GLYX-13 has no effect on the loss of NR2B after 24 h reperfusion. (A) Representative images of western blot. The intensity of each band was quantified by image j and normalized in relation to β-actin. (B–D) Statistical analysis of densitometric data from indicated experimental groups. The values are expressed as mean ± SEM, n = 3 independent experiments. One-way ANOVA and Newman-Keuls post test *p < 0.05, vs. Sham.

Figure 9

GLYX-13 ameliorated pathological potentiation of excitatory postsynaptic current (EPSC). (A) Sample traces were presented; bar chart of the data showed the effects of GLYX-13 on ischemic long-term potentiation (i-LTP; n = 5, one-way ANOVA and Newman-Keuls post test, **p < 0.01, compared with control; ^##p < 0.01, compared with oxygen-glucose deprivation (OGD) group). (B) The changes in pathological i-LTP were under various conditions. GLYX-13 at 10 μmol/L completely abolished i-LTP. As a control, no obvious change in EPSCs was observed when hippocampal slices were not suffered from OGD treatment. (C) Suppression of i-LTP induced by GLYX-13 was reversed by full glycine site agonist D-Serine (100 μmol/L).

Figure 10

GLYX-13 suppressed the elevation of NR2B-containing NMDA receptors (NMDARs) component induced by OGD treatment. (A) Schematic paradigms showed experimental protocols adopted to detect the NR2 subunit components under control, OGD, OGD with 10 μmol/L GLYX-13, OGD with co-application of GLYX-13 and D-serine (100 μmol/L). Selective NR2B subunit antagonist Ro256981 (20 nmol/L) was used to exhibit the amplitude NR2A and NR2B (total amplitude subtract NR2A) containing NMDARs mediated EPSCs in CA1 neurons.
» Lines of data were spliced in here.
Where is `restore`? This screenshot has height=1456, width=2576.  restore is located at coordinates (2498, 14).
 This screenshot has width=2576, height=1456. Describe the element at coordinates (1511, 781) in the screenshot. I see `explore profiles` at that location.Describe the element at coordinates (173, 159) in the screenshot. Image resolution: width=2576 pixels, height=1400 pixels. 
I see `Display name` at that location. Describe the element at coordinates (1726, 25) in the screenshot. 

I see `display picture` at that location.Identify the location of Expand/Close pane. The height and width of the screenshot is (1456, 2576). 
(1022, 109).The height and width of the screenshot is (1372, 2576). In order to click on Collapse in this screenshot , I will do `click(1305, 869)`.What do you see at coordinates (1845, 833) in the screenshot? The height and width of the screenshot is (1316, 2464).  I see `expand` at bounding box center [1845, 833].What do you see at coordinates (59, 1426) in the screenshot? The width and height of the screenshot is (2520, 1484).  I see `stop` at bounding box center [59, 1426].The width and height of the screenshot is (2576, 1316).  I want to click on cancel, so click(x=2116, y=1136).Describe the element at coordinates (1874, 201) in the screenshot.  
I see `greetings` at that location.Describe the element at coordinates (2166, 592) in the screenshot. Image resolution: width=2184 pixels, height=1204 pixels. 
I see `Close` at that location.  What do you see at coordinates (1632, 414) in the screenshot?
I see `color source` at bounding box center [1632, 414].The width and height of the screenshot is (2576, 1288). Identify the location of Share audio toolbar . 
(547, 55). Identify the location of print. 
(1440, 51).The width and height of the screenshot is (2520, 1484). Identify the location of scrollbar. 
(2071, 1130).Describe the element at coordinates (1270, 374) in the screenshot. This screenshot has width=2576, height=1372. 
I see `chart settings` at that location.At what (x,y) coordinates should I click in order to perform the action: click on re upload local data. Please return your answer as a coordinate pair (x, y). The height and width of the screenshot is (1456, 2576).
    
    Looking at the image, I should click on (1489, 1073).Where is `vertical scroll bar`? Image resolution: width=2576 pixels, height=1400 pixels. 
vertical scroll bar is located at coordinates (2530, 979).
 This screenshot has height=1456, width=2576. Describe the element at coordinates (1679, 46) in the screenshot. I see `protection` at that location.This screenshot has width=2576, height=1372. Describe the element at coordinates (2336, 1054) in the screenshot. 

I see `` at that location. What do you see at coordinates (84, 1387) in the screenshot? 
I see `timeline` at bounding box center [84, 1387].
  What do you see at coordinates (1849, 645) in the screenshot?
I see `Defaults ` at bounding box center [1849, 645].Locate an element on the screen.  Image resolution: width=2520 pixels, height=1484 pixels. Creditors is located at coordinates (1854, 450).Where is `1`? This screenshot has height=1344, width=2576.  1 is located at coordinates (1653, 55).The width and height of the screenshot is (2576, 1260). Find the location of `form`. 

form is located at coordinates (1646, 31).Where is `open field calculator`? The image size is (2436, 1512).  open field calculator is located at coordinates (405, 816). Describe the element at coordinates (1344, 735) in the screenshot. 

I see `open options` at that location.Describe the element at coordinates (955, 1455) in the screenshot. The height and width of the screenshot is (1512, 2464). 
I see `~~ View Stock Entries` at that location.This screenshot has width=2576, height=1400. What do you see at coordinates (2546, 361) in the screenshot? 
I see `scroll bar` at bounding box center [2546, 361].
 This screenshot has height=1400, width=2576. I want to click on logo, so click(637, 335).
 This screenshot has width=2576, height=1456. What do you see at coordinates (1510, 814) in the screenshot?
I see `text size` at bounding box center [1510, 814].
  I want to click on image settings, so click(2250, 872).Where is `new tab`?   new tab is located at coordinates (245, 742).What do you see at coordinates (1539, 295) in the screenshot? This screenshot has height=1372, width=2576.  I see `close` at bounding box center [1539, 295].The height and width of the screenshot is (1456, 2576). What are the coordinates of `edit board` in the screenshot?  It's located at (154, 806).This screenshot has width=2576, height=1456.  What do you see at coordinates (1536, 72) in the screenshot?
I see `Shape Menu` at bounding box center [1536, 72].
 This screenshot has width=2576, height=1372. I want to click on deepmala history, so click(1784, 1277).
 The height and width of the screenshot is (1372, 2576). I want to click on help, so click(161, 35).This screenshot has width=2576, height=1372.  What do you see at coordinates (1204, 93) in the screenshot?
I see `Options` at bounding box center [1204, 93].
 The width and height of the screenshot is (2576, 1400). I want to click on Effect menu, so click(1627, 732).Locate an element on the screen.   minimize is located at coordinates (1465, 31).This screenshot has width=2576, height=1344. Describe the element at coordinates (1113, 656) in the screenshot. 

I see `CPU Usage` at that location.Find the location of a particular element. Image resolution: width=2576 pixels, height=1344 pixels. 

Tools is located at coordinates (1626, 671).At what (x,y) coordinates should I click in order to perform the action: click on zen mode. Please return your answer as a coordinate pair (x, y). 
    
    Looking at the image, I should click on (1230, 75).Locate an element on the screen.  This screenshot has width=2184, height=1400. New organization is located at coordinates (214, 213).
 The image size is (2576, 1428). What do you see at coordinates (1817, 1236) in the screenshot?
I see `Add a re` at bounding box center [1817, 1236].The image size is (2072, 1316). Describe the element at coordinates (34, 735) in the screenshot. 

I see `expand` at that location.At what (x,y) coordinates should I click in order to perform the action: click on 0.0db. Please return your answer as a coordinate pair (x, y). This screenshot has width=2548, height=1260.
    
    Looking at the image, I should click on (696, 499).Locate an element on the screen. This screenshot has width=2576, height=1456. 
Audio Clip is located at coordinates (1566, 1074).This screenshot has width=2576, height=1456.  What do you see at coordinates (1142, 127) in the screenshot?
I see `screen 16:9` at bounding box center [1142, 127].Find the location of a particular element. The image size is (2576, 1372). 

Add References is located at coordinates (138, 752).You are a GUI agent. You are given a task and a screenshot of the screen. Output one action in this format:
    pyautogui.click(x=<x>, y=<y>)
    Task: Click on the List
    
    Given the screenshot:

The arrows in the paradigm represent the time points to record EPSCs. (B) Sample traces were presented and normalized NMDA EPSCs of total NMDA EPSCs, NR2A and NR2B-containing NMDAR subunit component under various conditions. (n = 5, one-way ANOVA and Newman-Keuls post test, **p < 0.01, compared with control; ^##p < 0.01, compared with OGD group).

Figure 11

OGD-induced i-LTP was completely abolished by selective NMDAR antagonist AP-5 (50 μmol/L, n = 5, student’s t-test, p < 0.01).

Figure 12

GLYX-13 reduced cerebral infarct volume through enhancing NR2A-containing components and decreasing NR2B-containing components in vivo MCAO ischemia model. Representative brain sections were stained with TTC under various treatments. Unstained area is infarct. GLYX-13 treatment along with selective NR2B antagonist (Ro256981 5 mg/kg) 2 h after 1 h MCAO challenge failed to display any additional neuroprotective effects; by contrast GLYX-13 treatment along with selective NR2A antagonist (NVP-AAM077 2.4 mg/kg) reversed the amelioration of infarct volume produced by GLYX-13 (n = 6, ***p < 0.001, compared with Vehicle).